What do a 19th century Prussian chancellor, matches, and Upton Sinclair’s book The Jungle all have in common? They were all instrumental in the history of workers’ compensation law. The modern American workers’ compensation system is based on one developed by Prussian chancellor Otto von Bismarck, an accident insurance for employers that also prevented them from being sued for negligence by employees. While it wasn’t perfect, it was the first time that workers were provided such protection.
There is much about the 19th century model that is unchanged. It’s a bureaucratic administrative system rather than a judicial one and workers’ compensation cases can be an uphill battle when denied. Even when granted, the lack of coverage for any damages and the requirement to work with select medical providers renders the system incomplete.
Here’s a brief guide to approaching workers’ compensation to help clients get the fair settlement they deserve.
Beyond The Office
It’s essential to know where workers’ compensation applies, and it’s not just while in the office or factory. Every claim has to have these two qualifications: the employee was doing what they were meant to and they were where they were meant to be.

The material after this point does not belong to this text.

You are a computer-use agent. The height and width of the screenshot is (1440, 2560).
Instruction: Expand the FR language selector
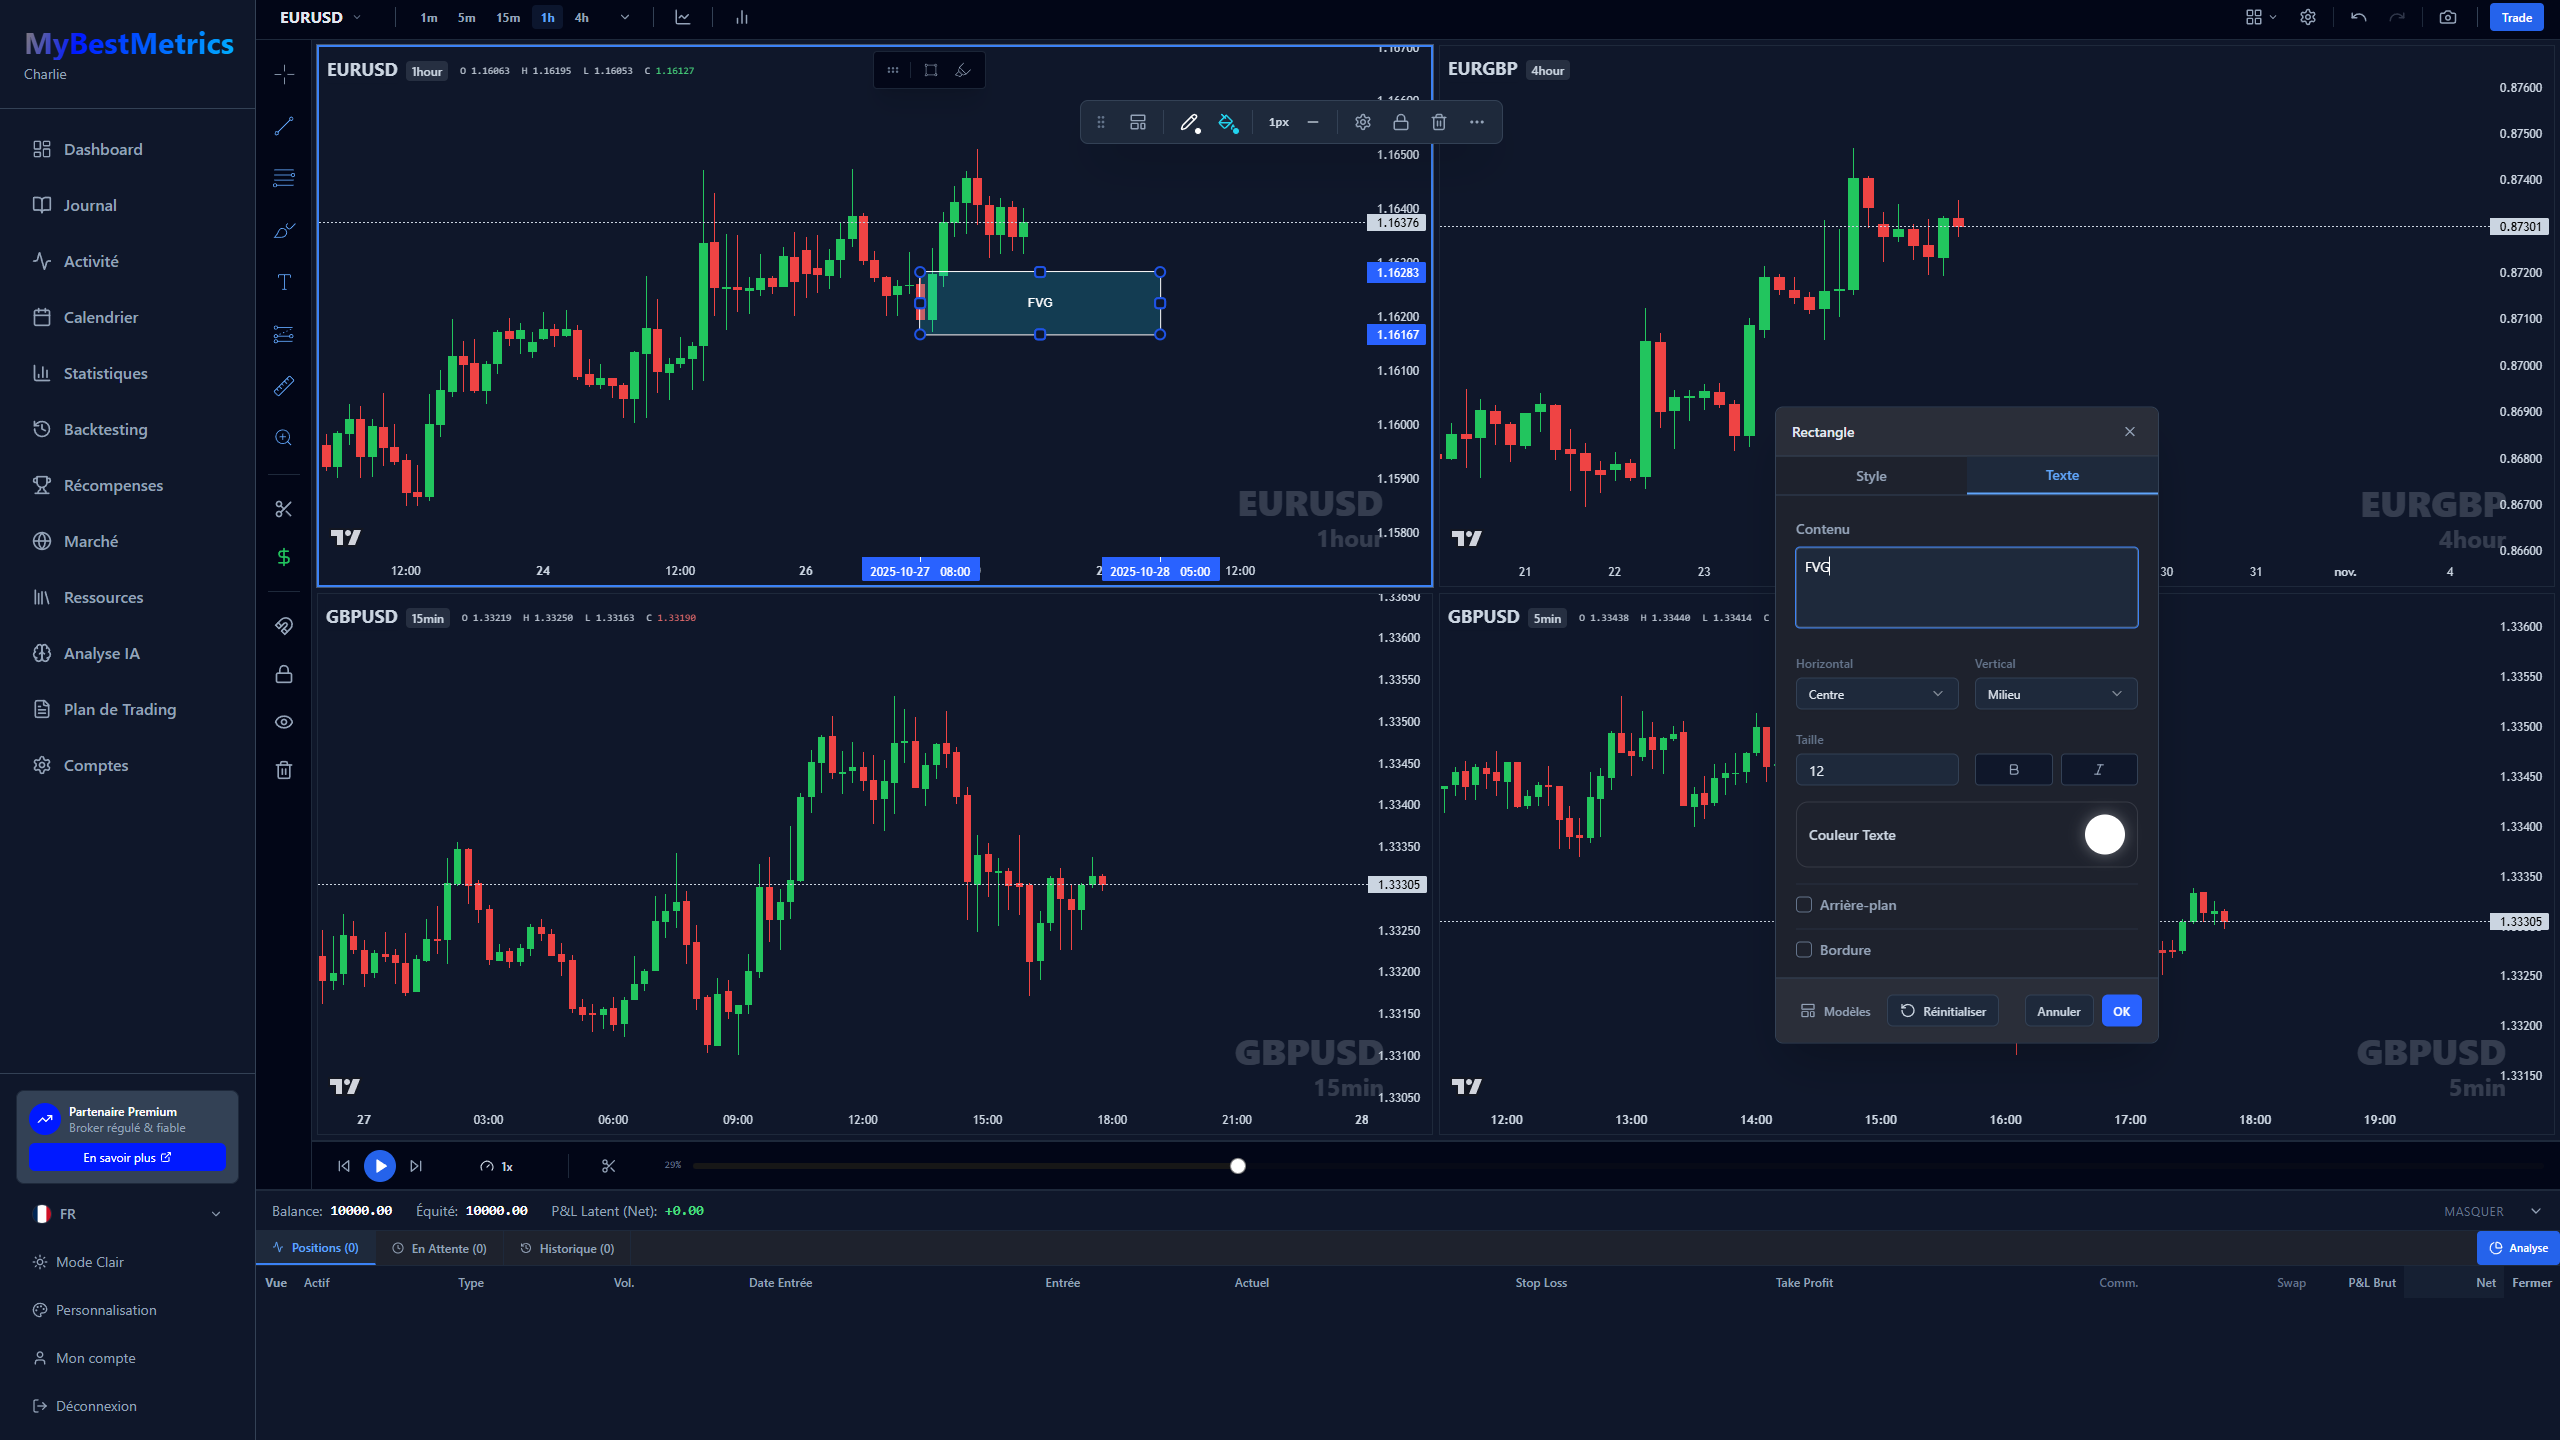coord(128,1214)
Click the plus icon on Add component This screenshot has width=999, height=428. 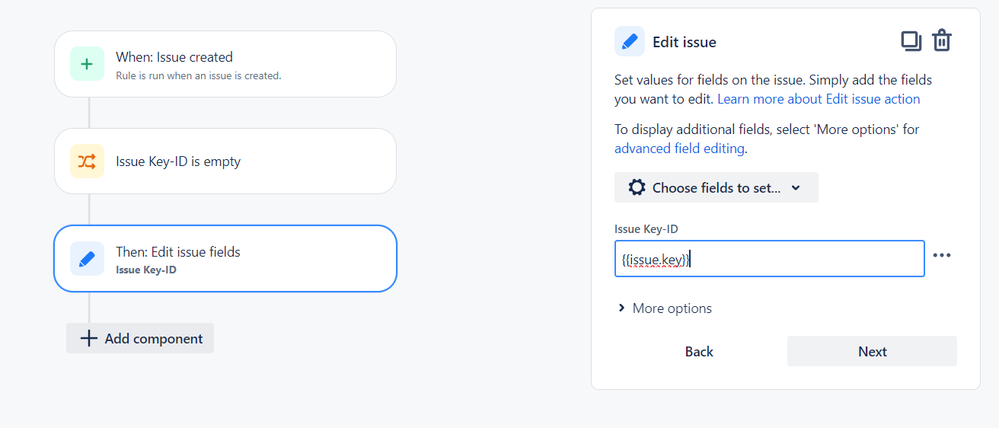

A lawyer on their way to court, a plumber on a job site, or a technician on a telephone pole all qualify for workers’ compensation if they were injured on the job. Plus, the personal comfort doctrine includes things like restroom or smoke breaks too.
Understand The Gig Economy
A 2022 McKinsey survey found that a whopping 36% of employed respondents identified as independent workers. With the rise of app-reliant jobs, understanding the legal parameters for independent contractors has a big impact on workers’ compensation claims. Many platforms, such as Uber and Lyft, have developed ironclad legal protections that ensure their drivers are true independent contractors. Other businesses, however, such as e-commerce giants, may have employees working for third-party partners that have coverage. Know the business landscape and understand the options for best helping your client.
Start Off On The Right Foot
When a workers’ compensation client is retained, proactively communicating with the client is not only important for putting the client at ease, but can be essential to the case. At Morgan & Morgan, the client welcome packet includes information on what the client should (and shouldn’t) do, such as ensuring that a written report of the injury was sent to the employer via email, text, or letter.
One Amongst Many
An independent medical evaluation is almost always a requirement when a workers’ compensation claim has been disputed. With insurance-hired doctors ready to testify against your client, there will often be many doctors disputing your claim. Specializing in workers’ compensation cases specifically enables attorneys to get familiar with the local landscape of judges and doctors to best advise and support a client.
If the client was injured during the course and scope of their employment, they may have a workers’ compensation claim. But depending on how they were injured, there may be another claim present as well. Common secondary cases can include an auto accident cause if they were hurt while driving on the job, or a product liability case if the injury was caused by a faulty equipment or piece of machinery. When a client is completely unable to go back to work after the accident, filing a social security disability claim may also be necessary to provide the full compensation deserved.
As an administrative system with much bureaucratic red tape, workers’ compensation claims can be difficult to dispute and benefits can be slow to process. Knowing the ins and outs of state regulations and how these claims are handled by local judges, doctors, and insurance companies is essential to helping clients get the compensation they deserve while they recover from injury. In some cases, workers’ compensation is just the beginning: any additional claims related to the accident should be filed too.